Alguns jovens acadêmicos estão certamente mal informados. Mas, como bons acadêmicos, deveriam se informar antes de se manifestar. Porém, as maiores críticas vêm de corporações, como a da Justiça do Trabalho e dos sindicatos, que sobrevivem do imposto sindical, por serem incapazes de convencer os trabalhadores de sua importância, que estão perdendo seus privilégios e o poder político.
A legislação trabalhista brasileira foi imposta à sociedade pela ditadura do Estado Novo, uma das mais violentas de nossa história. Como foi imposta por um regime fascista, tem estrutura fascista. Um dos objetivos da CLT é proteger o trabalhador da “sanha” das empresas por lucros e evitar o conflito entre trabalhadores e empresas. Sempre que tem um conflito, a solução é dada pela Justiça do Trabalho. E Justiça não se contesta, se obedece. Daí o enorme poder do Estado e a fraqueza dos sindicatos de trabalhadores.
Ao superproteger o trabalhador, o Estado o tornou incapaz de lutar por seus direitos e deveres. Não apenas na relação de trabalho, mas na vida em sociedade. O trabalhador não pode decidir quanto vai poupar para o futuro, isto está determinado pelo FGTS e pela Previdência Social. Não pode decidir como quer dividir suas férias, quantas horas por dia e quantos dias por semana quer trabalhar. Se prefere ter meia hora para almoçar e sair mais cedo para estar com seus familiares. Se prefere ter uma redução de salário, em vez de ficar desempregado. Se quer ou não contribuir para um sindicato ou se prefere ter um contrato individual de trabalho, e assim por diante.
Com a reforma, estas decisões e muitas outras serão negociadas entre o trabalhador e seu empregador. O empregador vai buscar o contrato de trabalho que dará a maior produtividade e o maior lucro possível. O que irá aumentar o potencial de crescimento e de geração de empregos da economia. E o trabalhador irá buscar o emprego que lhe dará o maior salário e bem-estar. Em lugar de esperar pela proteção do Estado, os trabalhadores terão de lutar por suas conquistas.
Se isso significa se filiar a um sindicato, ou investir em treinamento e qualificação, ou investir em educação, ou buscar ofertas de emprego mais compatíveis com suas disponibilidades, será uma escolha do trabalhador.
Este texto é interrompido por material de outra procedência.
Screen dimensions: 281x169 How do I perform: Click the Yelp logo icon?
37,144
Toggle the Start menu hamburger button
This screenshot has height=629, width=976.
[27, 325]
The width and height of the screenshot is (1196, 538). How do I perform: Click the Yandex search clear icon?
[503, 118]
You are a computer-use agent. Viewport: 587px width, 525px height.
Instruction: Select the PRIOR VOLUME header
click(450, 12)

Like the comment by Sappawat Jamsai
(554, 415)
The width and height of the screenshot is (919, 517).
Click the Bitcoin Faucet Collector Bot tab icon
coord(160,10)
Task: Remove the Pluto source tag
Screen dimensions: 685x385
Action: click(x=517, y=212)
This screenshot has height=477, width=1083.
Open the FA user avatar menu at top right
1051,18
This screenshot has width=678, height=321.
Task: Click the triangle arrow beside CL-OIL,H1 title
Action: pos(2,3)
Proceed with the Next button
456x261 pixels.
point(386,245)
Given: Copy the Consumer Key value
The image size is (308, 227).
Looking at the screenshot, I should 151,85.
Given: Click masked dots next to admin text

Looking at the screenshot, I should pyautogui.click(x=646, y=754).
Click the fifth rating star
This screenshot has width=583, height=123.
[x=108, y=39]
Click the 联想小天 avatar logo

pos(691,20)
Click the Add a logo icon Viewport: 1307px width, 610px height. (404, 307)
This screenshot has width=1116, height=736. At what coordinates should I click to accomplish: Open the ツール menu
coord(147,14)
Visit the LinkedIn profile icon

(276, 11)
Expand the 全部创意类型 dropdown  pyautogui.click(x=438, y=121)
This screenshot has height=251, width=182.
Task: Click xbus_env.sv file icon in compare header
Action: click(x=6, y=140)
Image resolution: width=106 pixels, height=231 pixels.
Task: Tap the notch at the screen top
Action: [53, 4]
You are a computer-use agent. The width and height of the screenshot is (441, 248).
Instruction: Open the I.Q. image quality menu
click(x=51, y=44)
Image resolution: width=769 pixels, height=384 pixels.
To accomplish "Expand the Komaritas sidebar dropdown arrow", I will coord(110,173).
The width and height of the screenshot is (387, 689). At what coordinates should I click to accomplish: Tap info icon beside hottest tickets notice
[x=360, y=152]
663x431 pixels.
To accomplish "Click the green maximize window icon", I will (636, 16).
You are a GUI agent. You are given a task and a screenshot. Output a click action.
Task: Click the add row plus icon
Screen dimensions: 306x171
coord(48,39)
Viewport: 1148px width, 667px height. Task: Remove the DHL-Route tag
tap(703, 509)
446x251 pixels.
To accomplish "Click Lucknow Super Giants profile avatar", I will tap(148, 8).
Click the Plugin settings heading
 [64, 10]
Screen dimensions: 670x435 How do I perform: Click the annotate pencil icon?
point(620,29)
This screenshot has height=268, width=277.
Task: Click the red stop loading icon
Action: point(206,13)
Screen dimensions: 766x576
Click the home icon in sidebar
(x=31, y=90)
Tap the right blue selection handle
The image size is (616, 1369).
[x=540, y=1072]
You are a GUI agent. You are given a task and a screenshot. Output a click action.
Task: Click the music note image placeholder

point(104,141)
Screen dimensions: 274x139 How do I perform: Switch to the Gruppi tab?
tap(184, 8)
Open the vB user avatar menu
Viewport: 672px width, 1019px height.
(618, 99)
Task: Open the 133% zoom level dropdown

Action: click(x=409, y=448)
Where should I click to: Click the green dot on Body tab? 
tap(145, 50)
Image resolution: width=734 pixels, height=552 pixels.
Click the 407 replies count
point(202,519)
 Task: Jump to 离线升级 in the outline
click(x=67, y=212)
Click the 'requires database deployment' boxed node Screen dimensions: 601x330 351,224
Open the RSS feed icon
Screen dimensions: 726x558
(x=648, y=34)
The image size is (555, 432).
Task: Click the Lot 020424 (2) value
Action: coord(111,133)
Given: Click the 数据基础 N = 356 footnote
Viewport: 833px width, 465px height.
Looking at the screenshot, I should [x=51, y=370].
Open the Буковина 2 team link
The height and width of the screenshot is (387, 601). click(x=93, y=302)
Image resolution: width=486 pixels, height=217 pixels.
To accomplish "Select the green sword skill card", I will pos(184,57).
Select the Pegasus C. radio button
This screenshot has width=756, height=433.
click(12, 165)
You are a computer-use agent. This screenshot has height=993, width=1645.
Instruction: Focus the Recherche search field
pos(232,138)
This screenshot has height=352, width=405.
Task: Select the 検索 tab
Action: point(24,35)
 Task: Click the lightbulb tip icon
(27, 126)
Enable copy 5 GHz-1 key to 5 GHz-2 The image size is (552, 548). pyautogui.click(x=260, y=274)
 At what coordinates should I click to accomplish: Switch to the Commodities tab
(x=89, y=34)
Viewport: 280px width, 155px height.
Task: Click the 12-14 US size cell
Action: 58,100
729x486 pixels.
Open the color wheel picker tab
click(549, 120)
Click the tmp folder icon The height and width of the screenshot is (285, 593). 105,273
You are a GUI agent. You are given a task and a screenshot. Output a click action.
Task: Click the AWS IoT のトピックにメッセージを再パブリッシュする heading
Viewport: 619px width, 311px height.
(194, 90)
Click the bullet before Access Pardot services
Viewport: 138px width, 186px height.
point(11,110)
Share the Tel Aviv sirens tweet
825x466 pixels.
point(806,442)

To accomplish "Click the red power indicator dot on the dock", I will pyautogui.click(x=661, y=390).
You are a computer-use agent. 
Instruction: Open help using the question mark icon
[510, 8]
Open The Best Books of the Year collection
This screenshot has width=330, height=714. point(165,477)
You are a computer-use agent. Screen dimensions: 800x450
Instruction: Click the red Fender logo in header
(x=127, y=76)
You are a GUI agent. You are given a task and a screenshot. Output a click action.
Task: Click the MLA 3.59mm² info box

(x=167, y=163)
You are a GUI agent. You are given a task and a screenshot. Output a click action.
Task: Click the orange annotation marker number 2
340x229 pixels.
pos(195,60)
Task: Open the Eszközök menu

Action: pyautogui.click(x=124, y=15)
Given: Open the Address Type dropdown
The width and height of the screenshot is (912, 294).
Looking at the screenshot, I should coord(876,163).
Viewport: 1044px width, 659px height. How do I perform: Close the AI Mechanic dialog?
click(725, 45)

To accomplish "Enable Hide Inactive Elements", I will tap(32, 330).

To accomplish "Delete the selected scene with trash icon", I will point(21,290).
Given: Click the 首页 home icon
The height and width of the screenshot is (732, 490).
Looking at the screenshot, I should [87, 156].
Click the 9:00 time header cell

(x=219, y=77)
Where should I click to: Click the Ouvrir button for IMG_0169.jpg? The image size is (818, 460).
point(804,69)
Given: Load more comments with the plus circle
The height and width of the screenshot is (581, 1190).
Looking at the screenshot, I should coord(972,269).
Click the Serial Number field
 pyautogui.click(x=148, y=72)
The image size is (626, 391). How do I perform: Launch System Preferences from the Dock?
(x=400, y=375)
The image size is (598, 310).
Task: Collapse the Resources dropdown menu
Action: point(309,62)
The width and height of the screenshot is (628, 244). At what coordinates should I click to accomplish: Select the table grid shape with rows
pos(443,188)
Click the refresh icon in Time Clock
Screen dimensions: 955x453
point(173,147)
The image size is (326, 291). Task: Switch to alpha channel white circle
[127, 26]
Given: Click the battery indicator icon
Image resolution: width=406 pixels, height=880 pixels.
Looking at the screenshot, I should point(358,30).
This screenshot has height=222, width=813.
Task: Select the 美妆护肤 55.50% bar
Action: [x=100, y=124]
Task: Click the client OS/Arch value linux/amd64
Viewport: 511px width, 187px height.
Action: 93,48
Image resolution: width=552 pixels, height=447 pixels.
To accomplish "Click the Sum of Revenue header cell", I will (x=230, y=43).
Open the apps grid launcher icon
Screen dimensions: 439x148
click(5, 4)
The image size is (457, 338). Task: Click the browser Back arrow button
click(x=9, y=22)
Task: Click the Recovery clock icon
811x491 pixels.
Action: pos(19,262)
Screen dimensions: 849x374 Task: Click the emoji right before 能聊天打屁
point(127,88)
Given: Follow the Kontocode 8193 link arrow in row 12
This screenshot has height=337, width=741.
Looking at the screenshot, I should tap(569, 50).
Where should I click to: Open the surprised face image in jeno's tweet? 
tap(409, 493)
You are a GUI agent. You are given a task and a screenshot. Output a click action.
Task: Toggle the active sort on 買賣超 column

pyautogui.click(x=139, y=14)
Em momentos de desemprego alto os trabalhadores terão menos poder de barganha e vice-versa. Mas essa é uma característica de qualquer mercado e cabe aos trabalhadores se prepararem para aumentar seu poder de barganha em qualquer situação.
Será uma revolução nos incentivos. Teremos trabalhadores e cidadãos mais responsáveis, mais qualificados, mais produtivos, com mais incentivos a investir na relação de trabalho, mais empreendedores e, portanto, mais capazes de lutar por seus interesses. Teremos menos conflito, mais produtividade, mais crescimento e menos pobreza.
Já em 1994, o então presidente eleito Fernando Henrique Cardoso, em seu discurso de despedida do Senado, apontava para a necessidade de acabar com a chamada Era Vargas, “ao seu modo de desenvolvimento autárquico e ao seu Estado intervencionista”. Infelizmente, o ex-presidente pouco conseguiu fazer neste sentido.
A aprovação da reforma não é uma demonstração de força de um governo terminal, como sugerem alguns. É o início do fim da Era Vargas. Apesar da enorme crise política, com a aprovação da reforma trabalhista, o presidente Michel Temer começou a cumprir a promessa feita pelo ex-presidente FHC. E por um governo democraticamente eleito. Falta aprovar a TLP e a Previdência. Vamos em frente!